*** Opening of GIVEN DATA ***
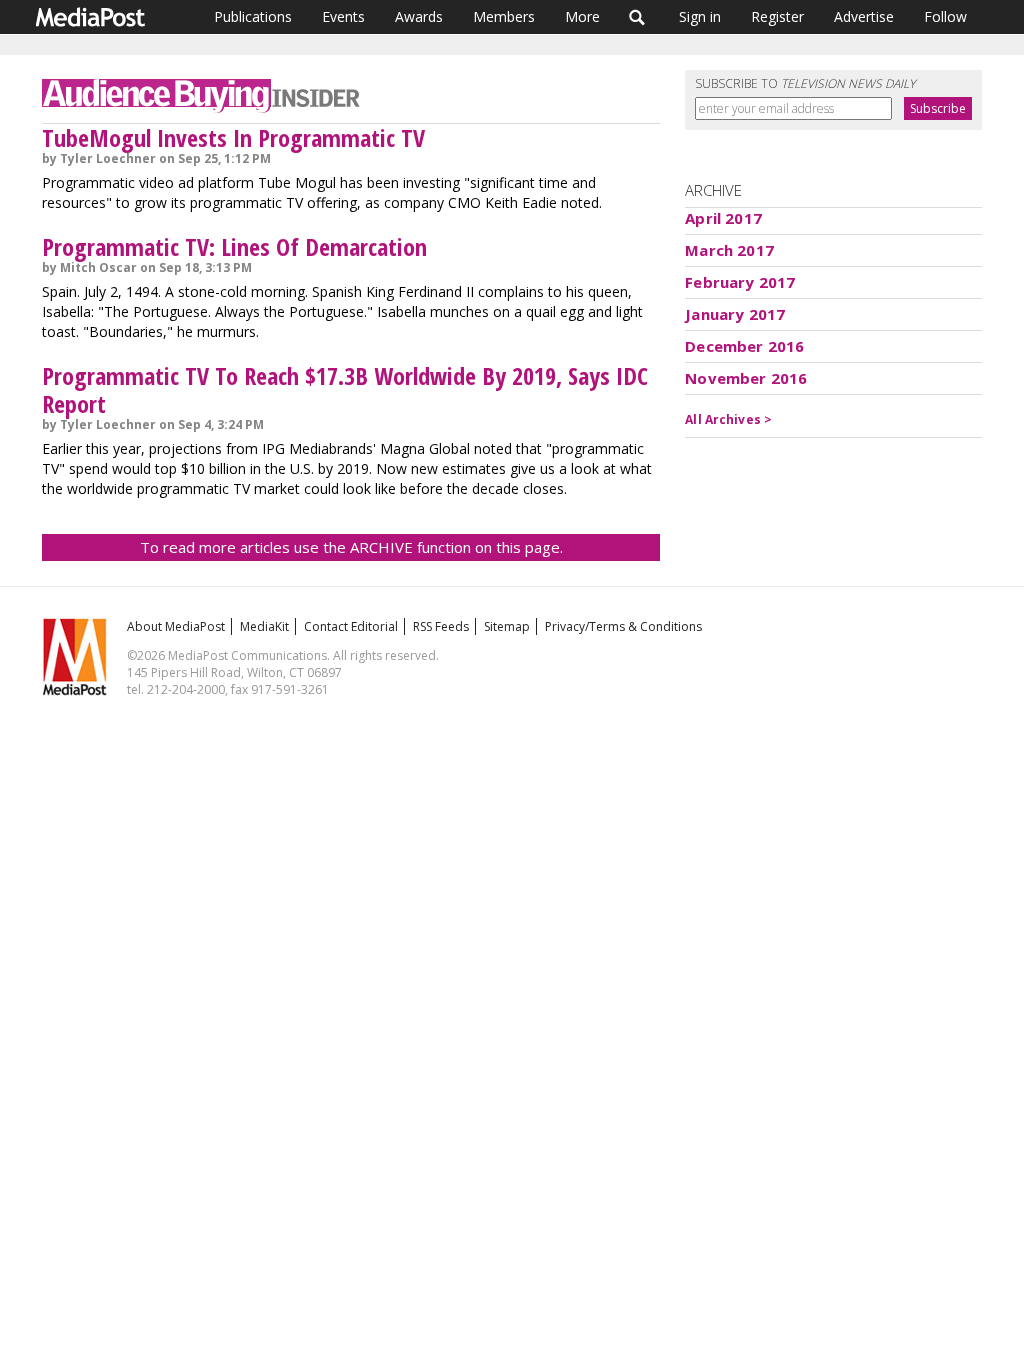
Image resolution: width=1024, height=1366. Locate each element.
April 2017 (723, 218)
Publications (253, 16)
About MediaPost (176, 626)
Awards (419, 16)
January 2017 (735, 314)
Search (637, 17)
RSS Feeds (441, 626)
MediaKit (264, 626)
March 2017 (729, 250)
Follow (945, 16)
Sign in (700, 16)
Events (343, 16)
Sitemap (507, 626)
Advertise (864, 16)
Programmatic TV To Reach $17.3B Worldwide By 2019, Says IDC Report (345, 389)
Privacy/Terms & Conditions (623, 626)
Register (777, 16)
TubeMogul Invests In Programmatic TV (233, 137)
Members (504, 16)
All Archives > (728, 419)
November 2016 (746, 378)
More (582, 16)
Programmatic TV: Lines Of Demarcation (234, 246)
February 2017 (740, 282)
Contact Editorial (351, 626)
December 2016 (744, 346)
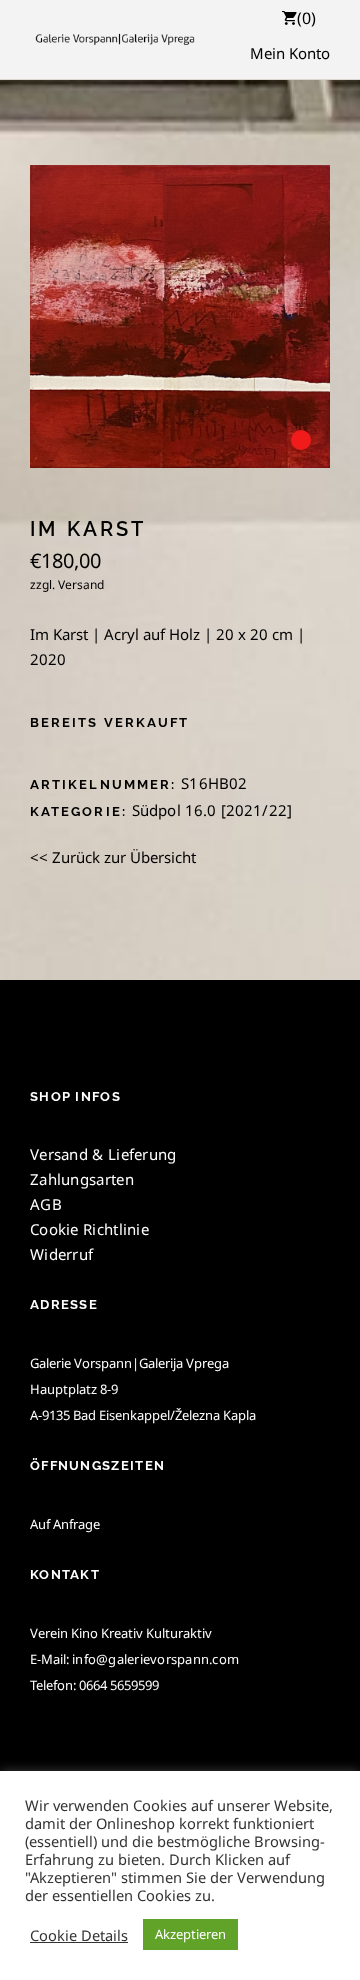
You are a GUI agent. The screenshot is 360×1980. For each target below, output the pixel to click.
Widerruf (61, 1254)
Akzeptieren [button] (190, 1934)
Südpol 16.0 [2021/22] (212, 810)
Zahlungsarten (82, 1179)
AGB (46, 1204)
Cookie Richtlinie (89, 1229)
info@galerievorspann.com (155, 1659)
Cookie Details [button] (79, 1935)
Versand (81, 584)
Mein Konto (290, 53)
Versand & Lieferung (103, 1154)
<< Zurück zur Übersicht (113, 857)
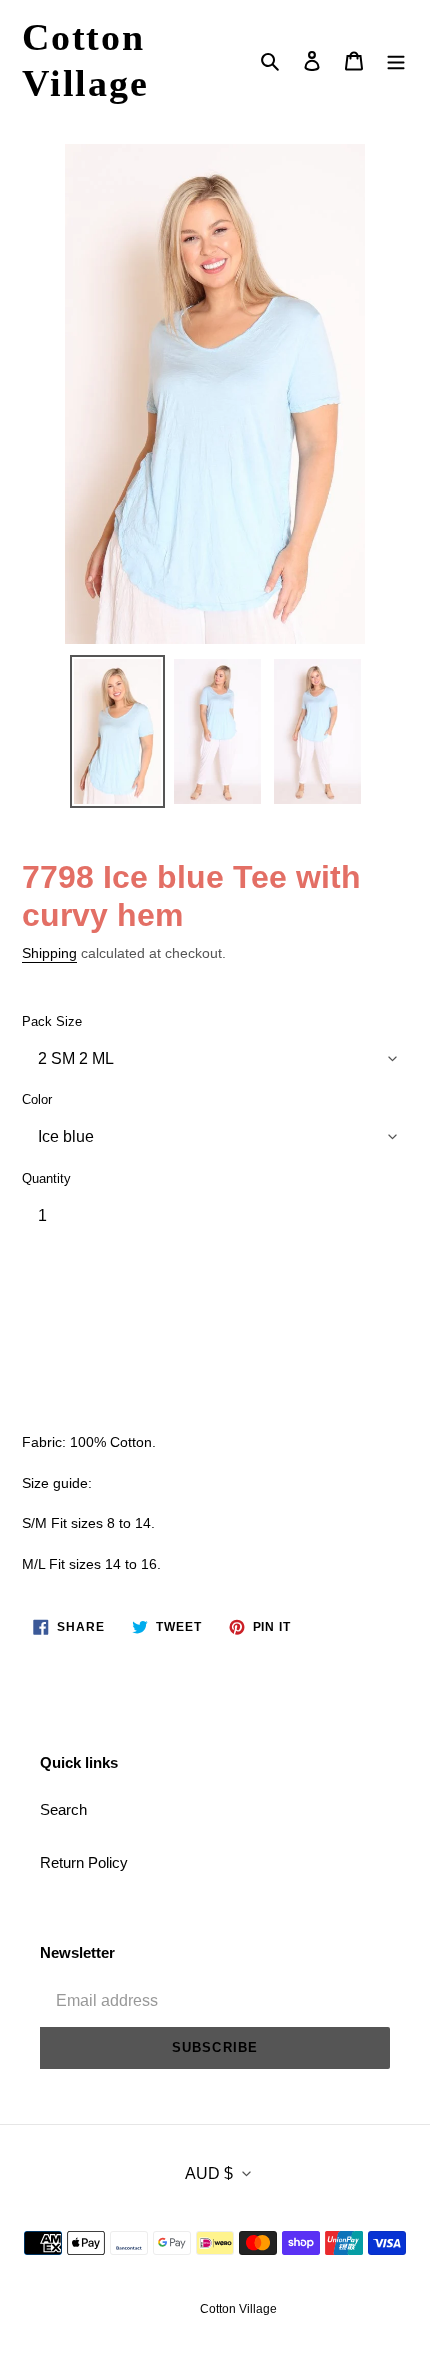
*** Close of GIVEN DATA ***
■ **EXERCISE**
Copy every line that includes the string "Cookie" from the material above.

■ **EXERCISE OUTPUT**
Cookie Richtlinie (89, 1229)
Cookie Details [button] (79, 1935)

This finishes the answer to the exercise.